Giuliano da Empoli ne s’embarrassait pas de cette question au moment de recevoir son prix sous la Coupole de l’Académie française. Publié en avril, et non à la rentrée d’août, il n’avait aucunement l’idée de prétendre à un quelconque prix avec son premier roman.

PHOTO BÉNÉDICTE ROSCOT, FOURNIE PAR LES ÉDITIONS DU SEUIL

Cloé Korman

Entre ses trois rivaux, c’est l’incertitude.

On sait que Brigitte Giraud a beaucoup touché certains jurés avec Vivre vite (Flammarion), en revenant sur l’engrenage d’évènements improbables ayant mené à la mort de son mari dans un accident de moto en 1999.

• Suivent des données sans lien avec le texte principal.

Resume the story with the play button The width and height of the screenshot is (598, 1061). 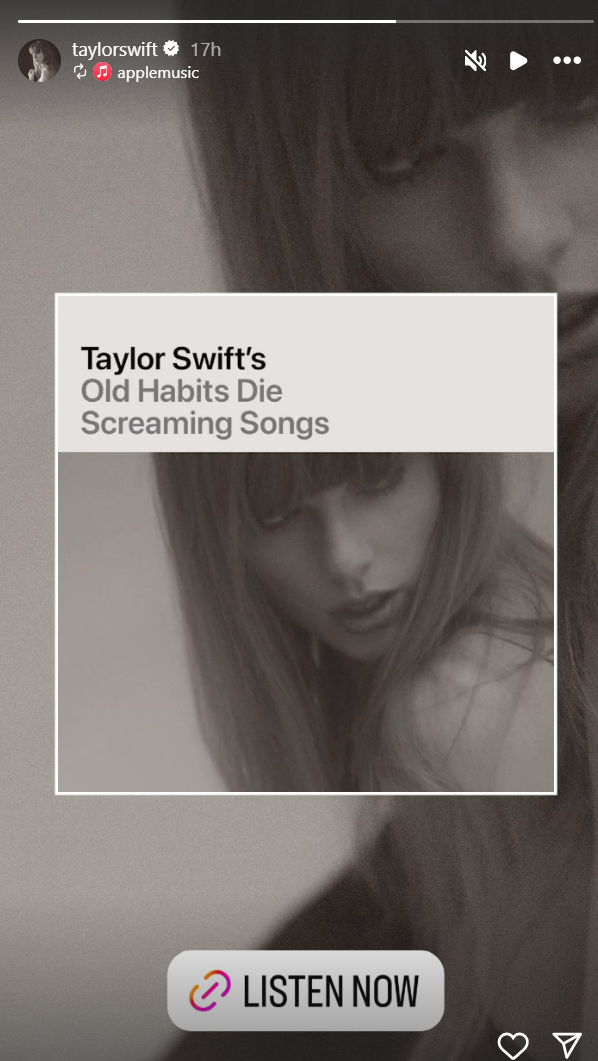tap(518, 61)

Cette Lyonnaise parfois incluse dans les sélections des prix d’automne avec d’autres romans ne s’attendait pas à ce que ce livre en particulier aille aussi loin.

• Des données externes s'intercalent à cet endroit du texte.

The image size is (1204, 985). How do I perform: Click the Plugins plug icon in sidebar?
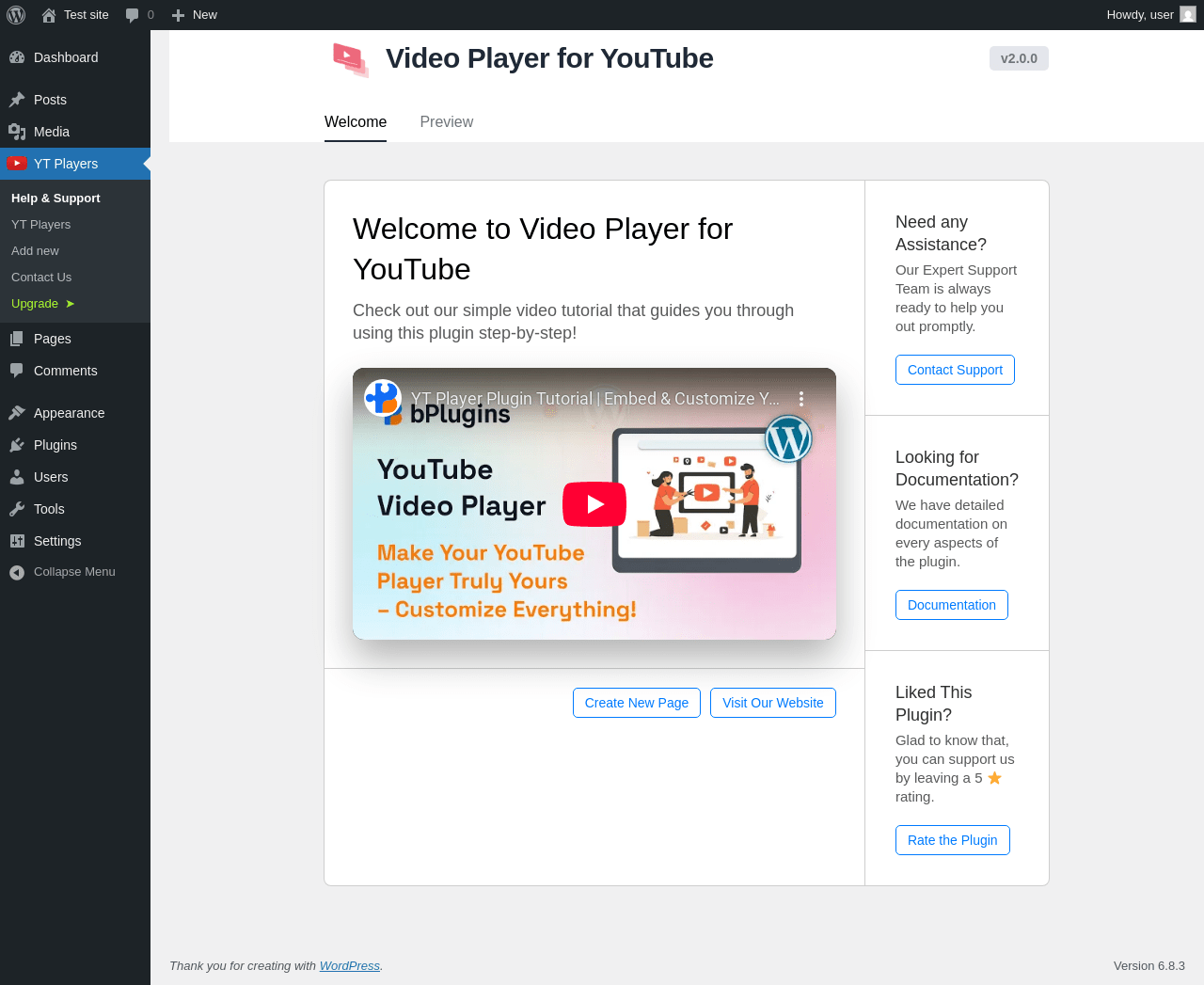[x=17, y=445]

On sait aussi que Cloé Korman a convaincu d’autres commensaux de Drouant avec son enquête sur des enfants victimes de la Shoah, Les presque sœurs (Seuil).

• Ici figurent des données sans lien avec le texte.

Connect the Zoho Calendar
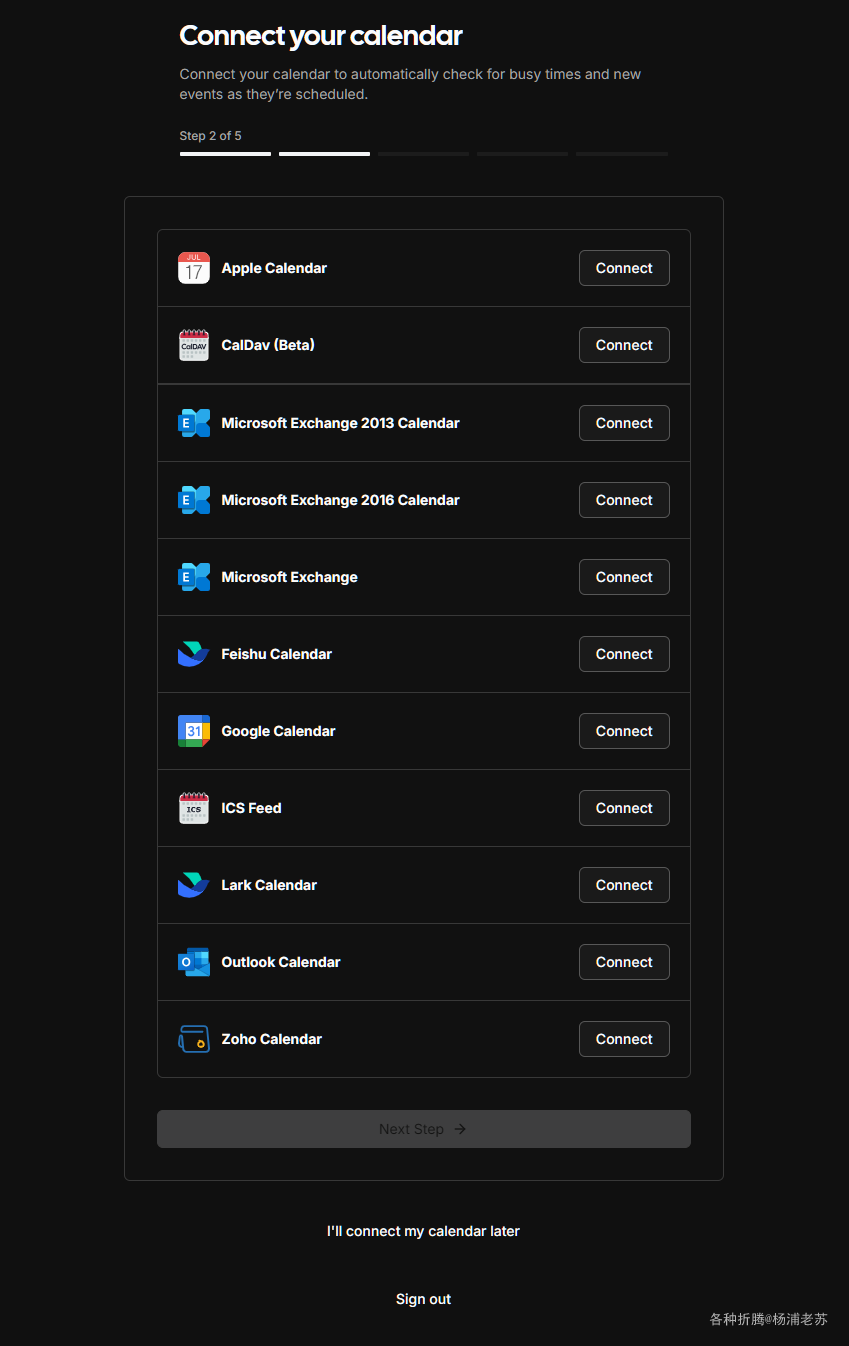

Cette normalienne de 39 ans a peu fait de promotion, occupée par son travail auprès du ministre de l’Éducation nationale Pap Ndiaye. En septembre, celui-ci se réjouissait que sa « conseillère responsable des discours ait été choisie dans la première sélection ».

Chèque à encadrer

PHOTO JOËL SAGET, AGENCE FRANCE-PRESSE

Makenzy Orcel

Enfin, la surprise pourrait venir de Makenzy Orcel, Haïtien qui a le même âge, pas vraiment une tête d’affiche de la rentrée littéraire.

Monologue venu d’outre-tombe de 600 pages, Une somme humaine serait le premier Goncourt de son éditeur, Rivages (une filiale d’Actes Sud). Et un honneur immense pour ce pays francophone des Caraïbes à la riche tradition littéraire.

Le Goncourt, dont le jury compte sept hommes et trois femmes, est le plus prestigieux des prix littéraires français. Remis juste avant la période des fêtes de Noël, il assure à son lauréat des ventes très confortables, en centaines de milliers d’exemplaires, très loin du tirage de ces quatre livres aujourd’hui.

La récompense s’accompagne d’un chèque de 10 euros (13,50 $), que les bénéficiaires préfèrent encadrer plutôt que déposer à la banque.

Comme le veut la tradition, le prix Renaudot est remis juste après le Goncourt jeudi, dans le même restaurant du quartier de l’Opéra à Paris.

Il compte six finalistes pour le roman : Sandrine Collette, Nathan Devers, Sibylle Grimbert, Claudie Hunzinger, Simon Liberati et Christophe Ono-dit-Biot.